The findings establish LBP as a stress-inducible effector that couples redox signaling to lipid metabolism by selectively capturing LCPUFA-TG and depositing them into LDs, thereby limiting peroxidative damage and suppressing lipolysis during oxidative stress. This mechanism clarifies how LD homeostasis is tuned to protect vulnerable unsaturated lipids and aligns with observed reductions in steatosis when LBP is absent. The oxidation-enhanced affinity of LBP for PUFA-TG, mediated by a conserved #4-helix in the C-segment and key residues (e.g., His294), provides a structural rationale for selective lipid sequestration. PRDX4 functions as a redox-state sensor and chaperone that regulates LBP shuttling: under oxidative conditions, LBP accumulates on LDs to exert antioxidant protection; upon redox resolution and phospholipid rebalance, PRDX4 promotes LBP export, permitting lipolysis and LD remodeling. Systemically, chronic LBP elevation shifts fuel preference toward lipid oxidation, elevates hepatic TG export, and contributes to obesity and insulin resistance, particularly under chronic stress. Therapeutically, antioxidants like NAC, which both resolve oxidative stress and increase phospholipids, facilitate LBP export from LDs and reverse steatosis/obesity phenotypes more effectively than phosphatidylcholine alone during ongoing oxidative stress.

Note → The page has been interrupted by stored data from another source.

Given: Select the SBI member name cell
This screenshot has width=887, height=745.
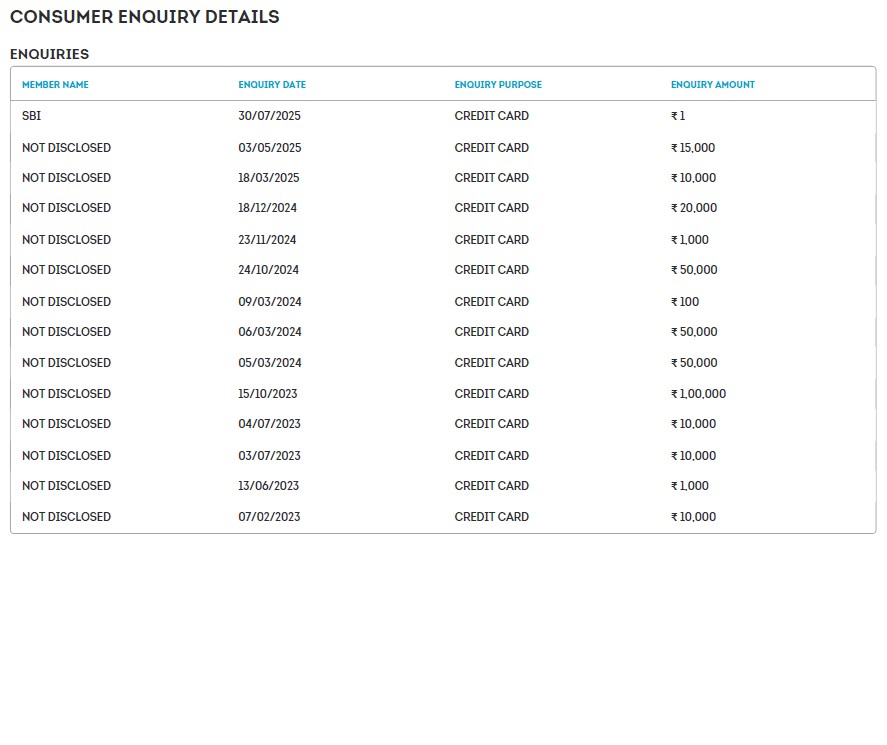Looking at the screenshot, I should [31, 116].
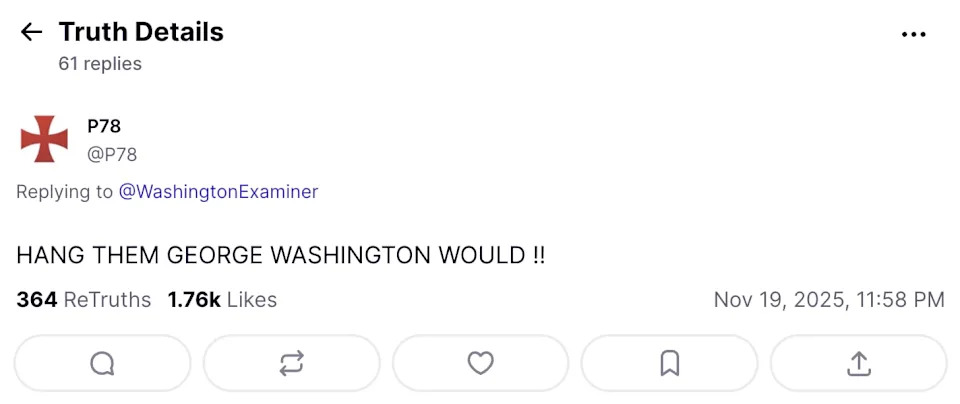Click the "Replying to" label
Screen dimensions: 960x404
(64, 191)
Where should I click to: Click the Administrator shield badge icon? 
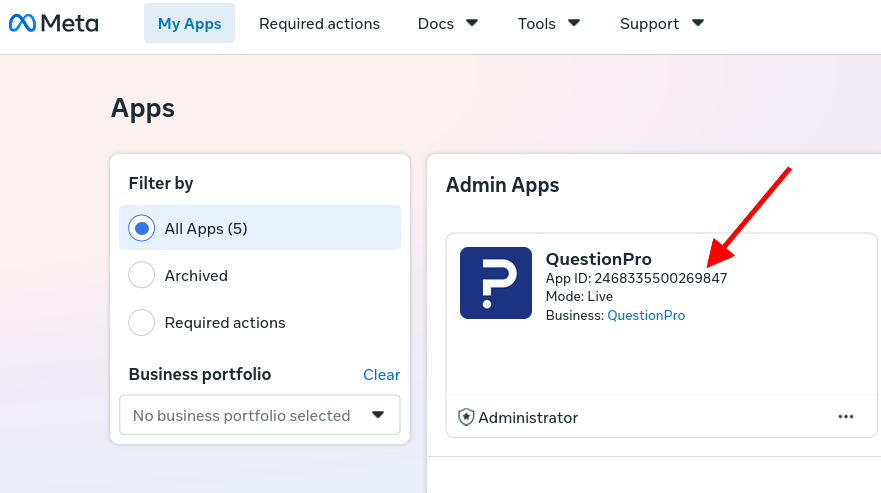point(466,417)
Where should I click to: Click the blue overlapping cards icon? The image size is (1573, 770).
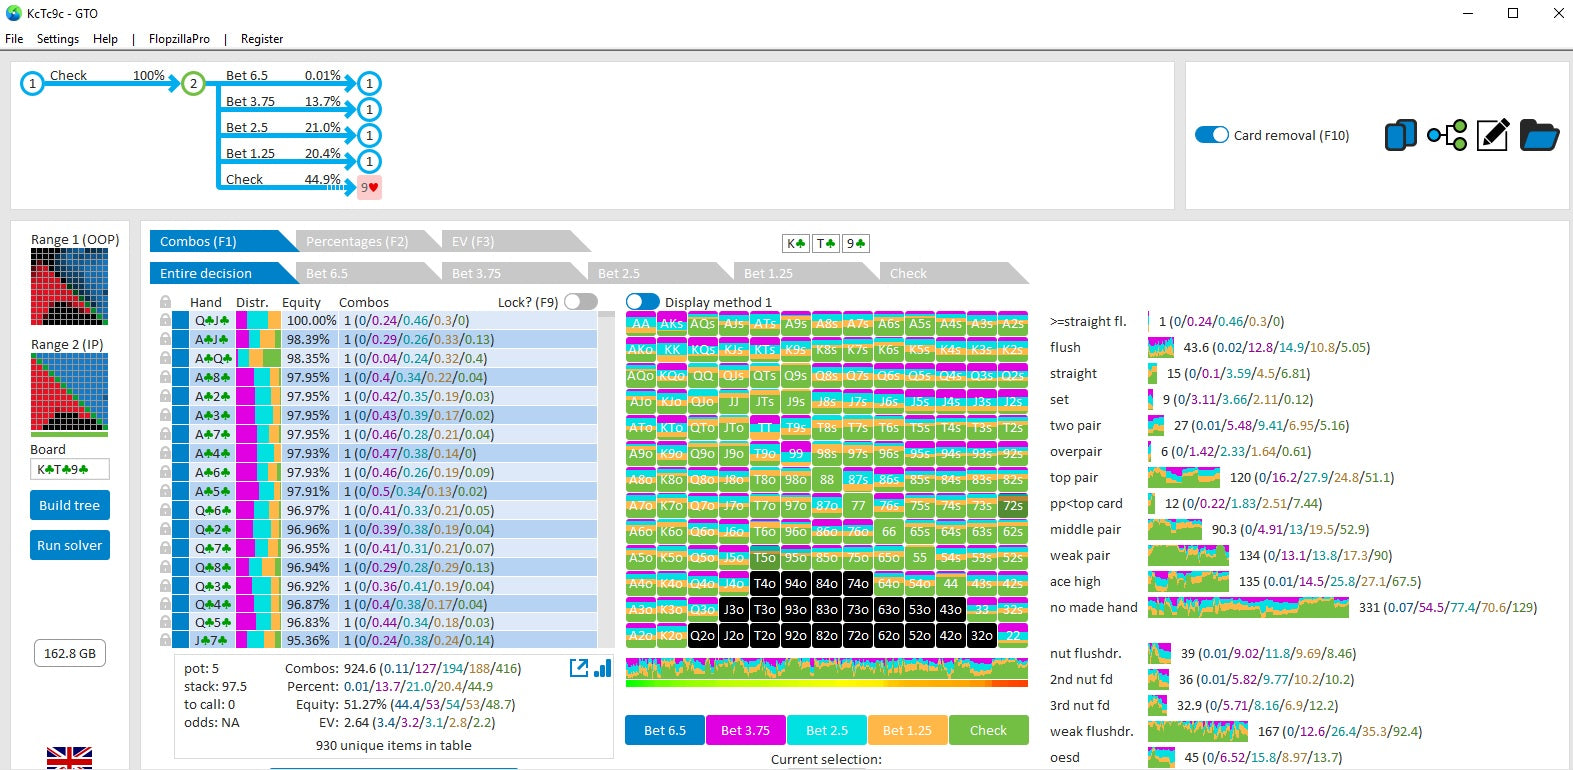[x=1400, y=135]
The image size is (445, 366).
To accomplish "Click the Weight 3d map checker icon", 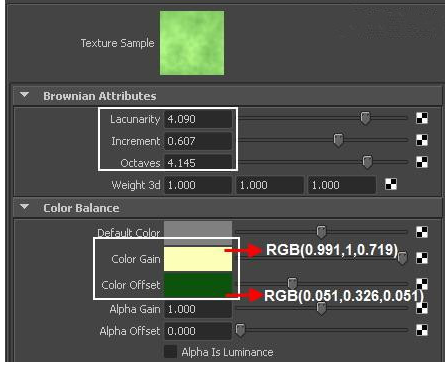I will tap(391, 184).
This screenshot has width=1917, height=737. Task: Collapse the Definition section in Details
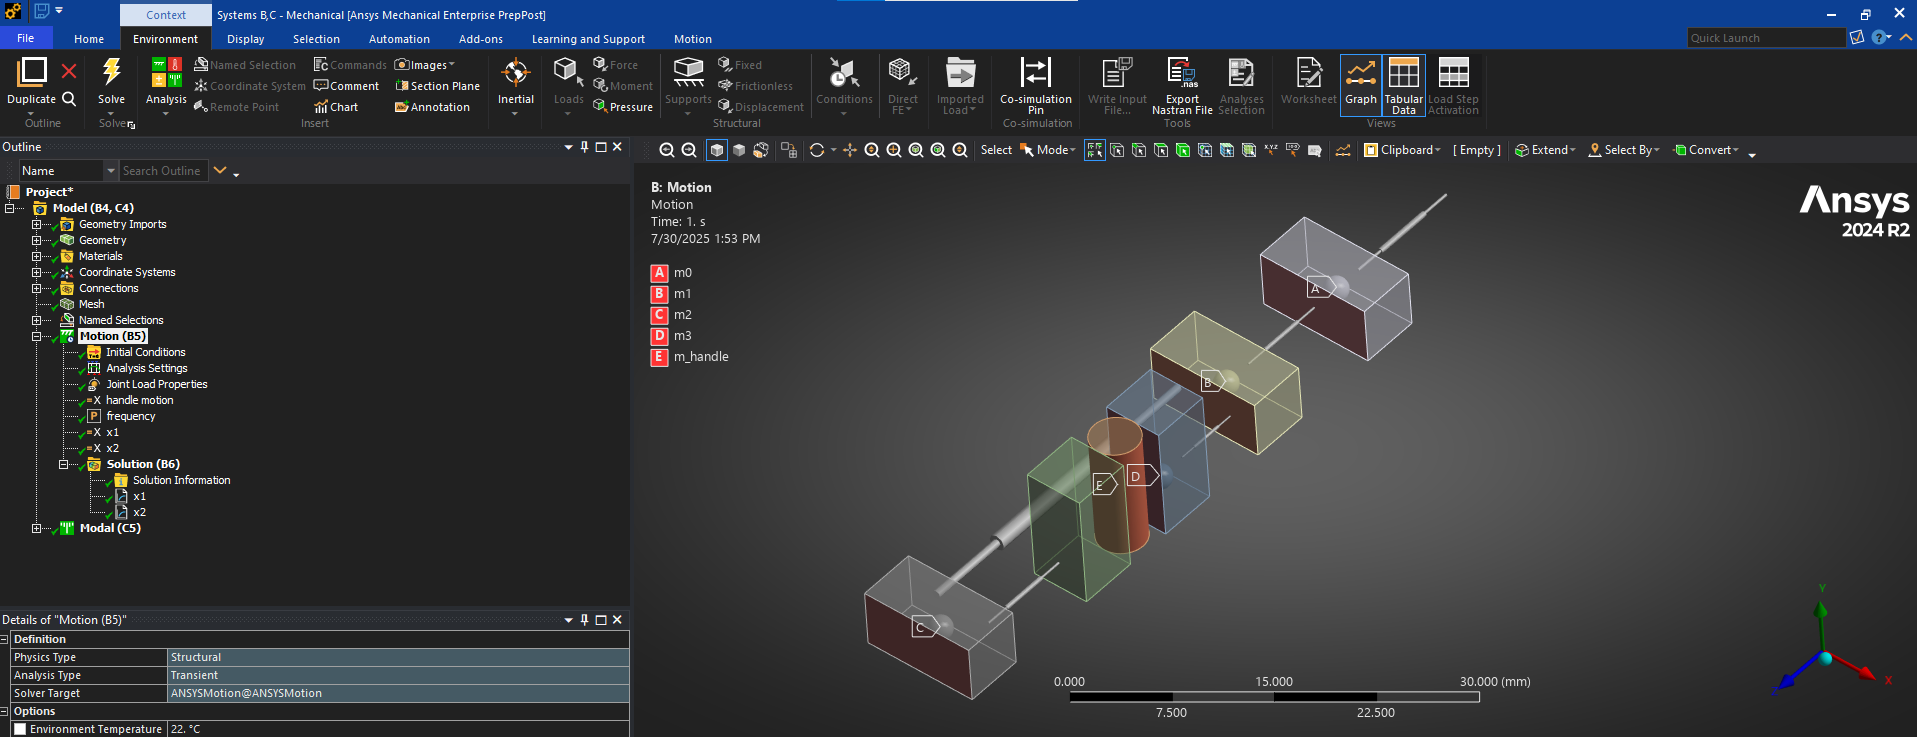(5, 639)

This study identifies LBP as a key regulator of LD homeostasis under oxidative stress, selectively sequestering LCPUFA-TG into LDs to protect against peroxidation and inhibit lipolysis. Oxidation enhances LBP–TG binding via a conserved C-segment #4-helix, while PRDX4 mediates redox-dependent LBP trafficking between LDs and ER. Elevated LBP drives hepatic steatosis and systemic metabolic disturbances, including obesity and insulin resistance, particularly under chronic stress. Antioxidant therapy (e.g., NAC) effectively counteracts LBP-driven lipid accumulation by restoring redox balance and phospholipid/TG homeostasis, suggesting a redox-based therapeutic avenue for MAFLD and stress-induced metabolic dysfunction. Future research should delineate the biophysical properties of LBP-enriched LDs, quantify LBP’s contribution to obesity and metabolic disease progression, and assess population-level links between stress, LBP, and cardiometabolic outcomes.

- The precise biophysical characterization of LDs containing LBP and how this affects lipase access and LD dynamics remains unresolved. - The extent to which LBP causally contributes to obesity and associated metabolic diseases (e.g., diabetes, cardiovascular disease) over chronic timescales is not fully defined. - Structural inferences (e.g., #4-helix role) are supported by modeling, docking, and mutagenesis but lack direct high-resolution structural validation with bound lipid ligands. - Some interventions (e.g., phosphatidylcholine) may cause harm under unresolved oxidative stress; contextual therapeutic windows require further study. - Translational generalizability to humans and the impact of genetic variation (e.g., F436L) warrant clinical investigation.